Collaboration with External Annotation Groups

  • Synapse group from Broad Institute
  • MaizeDB has submitted annotations
  • Ongoing collaboration with a group at Peking University to annotate human lncRNAs
  • Initiated collaboration with the SFLD group at UCSF to provide annotations for enzymes

Annotation to Macromolecular Complexes

A working group was formed to come up with guidelines for annotating complexes as objects. Minutes from these working group discussions are available:
http://wiki.geneontology.org/index.php/Protein_Complex_Conference_Call_June19,_2015 http://wiki.geneontology.org/index.php/Protein_Complex_Conference_Call_July15,_2015

GO Help desk

The Annotation Advocacy group manages the GOhelp desk with help from various consortium members. The GO help desk receives at least one email a day. For more statistics on the GO Help Desk please see the Outreach Progress Report.

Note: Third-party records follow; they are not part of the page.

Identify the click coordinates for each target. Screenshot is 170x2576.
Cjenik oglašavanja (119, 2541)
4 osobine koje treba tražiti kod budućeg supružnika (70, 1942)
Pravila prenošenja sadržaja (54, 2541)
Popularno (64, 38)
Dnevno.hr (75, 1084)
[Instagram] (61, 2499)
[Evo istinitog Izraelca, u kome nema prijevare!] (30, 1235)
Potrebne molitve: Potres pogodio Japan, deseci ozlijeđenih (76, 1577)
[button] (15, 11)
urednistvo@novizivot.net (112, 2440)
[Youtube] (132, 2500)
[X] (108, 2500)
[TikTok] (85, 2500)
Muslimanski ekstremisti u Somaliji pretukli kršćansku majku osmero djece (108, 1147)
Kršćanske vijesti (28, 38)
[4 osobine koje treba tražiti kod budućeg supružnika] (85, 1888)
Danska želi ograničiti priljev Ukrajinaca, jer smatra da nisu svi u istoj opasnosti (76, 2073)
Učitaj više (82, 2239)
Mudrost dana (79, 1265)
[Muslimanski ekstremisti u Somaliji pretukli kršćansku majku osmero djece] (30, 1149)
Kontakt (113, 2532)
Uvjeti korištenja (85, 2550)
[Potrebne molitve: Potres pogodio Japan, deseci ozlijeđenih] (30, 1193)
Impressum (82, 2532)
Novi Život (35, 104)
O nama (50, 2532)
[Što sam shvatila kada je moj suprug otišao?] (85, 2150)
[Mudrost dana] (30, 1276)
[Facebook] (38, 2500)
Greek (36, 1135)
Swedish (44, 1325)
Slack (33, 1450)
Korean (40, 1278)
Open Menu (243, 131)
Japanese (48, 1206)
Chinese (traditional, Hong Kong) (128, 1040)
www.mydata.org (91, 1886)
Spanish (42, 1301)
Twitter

Project with Trey Idekar's group

Rama Balakrishnan worked with Trey Idekar's group (UCSD) on identifying missing yeast annotations and missing terms in the ontology.

GAF 2.1

The new version of the GAF format was released. GAF 2.1 allows the use of pipes (|) and comma (,) in column 8 (with/from column) compared to GAF 2.0 which allows the use of pipes only. Pipe will indicate 'OR' and Comma will indicate 'AND'.
http://geneontology.org/page/go-annotation-file-gaf-format-21

Technology support and development

  • We have made major improvements to the gene association submission, validation and ingestion pipeline. All submissions are validated by a continuous integration system, which performs a number of validations on the association files. Many of these are ontology-driven, such as taxonomy constraint checks.
  • We also perform automated inference on the association files, using OWL reasoning to ‘deepen’ annotations to more specific classes, making use of annotation extensions (Huntley et al).
  • Additionally, we implemented a new metadata system, in which all gene association files submitted to the Gene Ontology Consortium have a JSON file describing the contents of the file and submission details. This now drives the selection of association files available on the website, and helps automate many of the association file processing tasks.

Plans for 2016

  1. Continue with the annotation consistency exercises
  2. Consolidate QC checks (integrate QC checks from GOA and Mike's filtering script with Jenkins)
  3. Document guidelines for annotating complexes on the GOC website
  4. Technology
    1. Release AmiGO 2.4
    2. Develop additional improvements to Term Enrichment
    3. Move annotation submission pipeline to Berkeley
    4. Replace MySQL legacy database with graph database
    5. Improve our production statistics reporting (available on the public website now)
    6. Tighten and improve the infrastructure for responding to challenges to existing literature annotations
    7. Continue to support and extend on an ongoing basis our Integration System for monitoring, quality control, and publication of annotations (using Jenkins). The monitoring site includes statistics and metrics of data quality.